Алексей Толстой (Варламов) - страница 118

Когда Толстой говорил о параде на Красной площади и о Ворошилове на буланом жеребце, Мария Игнатьевна спросила:

— Если я вас правильно понимаю, Алексей Николаевич, вы считаете, что возрождается русский национализм?

— Нет, нет, не национализм, — поспешно поправил Толстой, — а настоящий патриотизм! А посмотрели бы вы, какие у нас военные ребята! Они никого не боятся, ничего не признают — отчаянные черти! А какая дисциплина в армии — железная! А песни какие поют! Только пьют в России здорово, все пьют! Как двое встретятся — так и намажутся обязательно, хоть водка и дорогая — семь с полтиной, а шампанское пятнадцать рублей.

— А что вы думаете, Алексей Николаевич, может быть — война? Ведь тут нарастает национал-социализм, и это довольно серьезно должно изменить положение на всем Западе? — спросил Миклашевский.

Толстой полным глотком отпил красное вино. И — категорически:

— Нет. Войны не будет. Если будет, то “рейд” без объявления войны. А уж если будет война, то и решится она на Висле. А для Вислы у нас есть специалист — Тухачевский, Ленинградским округом командует. Поседел. Но моложав и крепок. Одно время было покачнулся близостью с Троцким, но потом выправился.

Весь обед Толстой был весел, жовиален, говорил без умолку и все в тоне мажорного советско-патриотического оптимизма. Последним номером — рассказал полуанекдот об актере Ровном.

— В Краснопресненском районе, в театре, заполненном старой рабочей гвардией, видавшей еще 1905 год, в феврале месяце перед представлением актер Ровный (еврей) выступил самотеком с политической речью, желая, вероятно, выдвинуться. Нес он обо всем, и о международном положении, и о пятилетке в четыре года, причем говорил целый час. Рабочие слушали очень уныло. Тогда Ровный стал бросать в зал лозунги: “Долой такой-то загиб и такой-то перегиб, да здравствует мировой пролетариат” и прочее. И наконец кричит: “Да здравствует наш вождь, товарищ… Троцкий!” Это произвело в зале впечатление разорвавшейся бомбы. Поднялся крик, шум, провокация, бросились на сцену. А Ровный присел, бледный и, схватившись за голову, только кричит: “Сталин! Сталин! Сталин!” Оказывается, он попросту оговорился. Вся Москва хохотала над этим. В другой бы раз ему за это не поздоровилось, но тут решили, что с дурака взять? Доложили Кагановичу, тот сказал: “Дурак!” Так и не сделал карьеры товарищ Ровный, а даже наоборот…

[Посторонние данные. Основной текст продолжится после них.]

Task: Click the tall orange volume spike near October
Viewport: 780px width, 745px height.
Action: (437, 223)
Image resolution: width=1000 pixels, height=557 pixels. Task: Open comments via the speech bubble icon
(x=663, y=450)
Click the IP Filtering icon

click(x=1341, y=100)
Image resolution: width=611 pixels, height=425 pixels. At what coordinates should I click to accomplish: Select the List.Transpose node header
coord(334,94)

Мы засиделись в подвальчике допоздна. За обед Толстой заплатил какой-то астрономический счет. И мы вышли на Унтер ден Линден».

А потом было Сорренто, Горький, совсем другие обеды и разговоры, манеры, тон — другая пьеса. Но в Сорренто Толстой пробыл недолго, ибо как раз в это время Горький сам засобирался в СССР, готовясь окончательно решить вопрос с переездом на новое местожительство. Ситуация почти зеркальная той, что была в Берлине ровно десять лет назад. Что мог сказать Толстой Горькому, какие дать или услышать советы? Насколько искренни были эти двое, чья встреча чем-то напоминала свидание Гринева с Швабриным в пугачевском стане? О подлинном содержании их разговоров остается только гадать, однако то, что кое-какие важные литературно-политические темы ими обсуждались, несомненно. 16 апреля 1932 года Толстой конфиденциально писал находящемуся на лечении за границей Федину о том, что у Горького есть план выделить группу человек в 30 наиболее ценных писателей и поставить их в особые условия, чтобы вся их забота была об искусстве только. Очевидно, что и Федин и Толстой в эту тридцатку избранных должны были войти, и с этого момента в преддверии крушения РАППа, когда началась работа по подготовке создания Союза советских писателей, стало понятным, кто будет играть первые роли в будущей писательской организации страны. До поездки в Сорренто Толстой при всем его таланте и литературной известности к руководящей работе не допускался, но теперь его положение изменилось, хотя полного доверия к графу тоже долго не было. Когда в октябре 1932 года в доме у Горького состоялись подряд две исторические встречи Сталина с советскими писателями (сначала в более узком кругу с писателями-коммунистами, а неделю спустя с писателями-беспартийными), Толстого в особняк Рябушинского не пригласили. Не пригласили, правда, и Зощенко, и Бабеля, и Замятина, и Пришвина, и Булгакова, и Олешу, и Эренбурга, и Пильняка. Последний приехал к Горькому разбираться, почему его обошли. Толстой не суетился — ждал своего часа.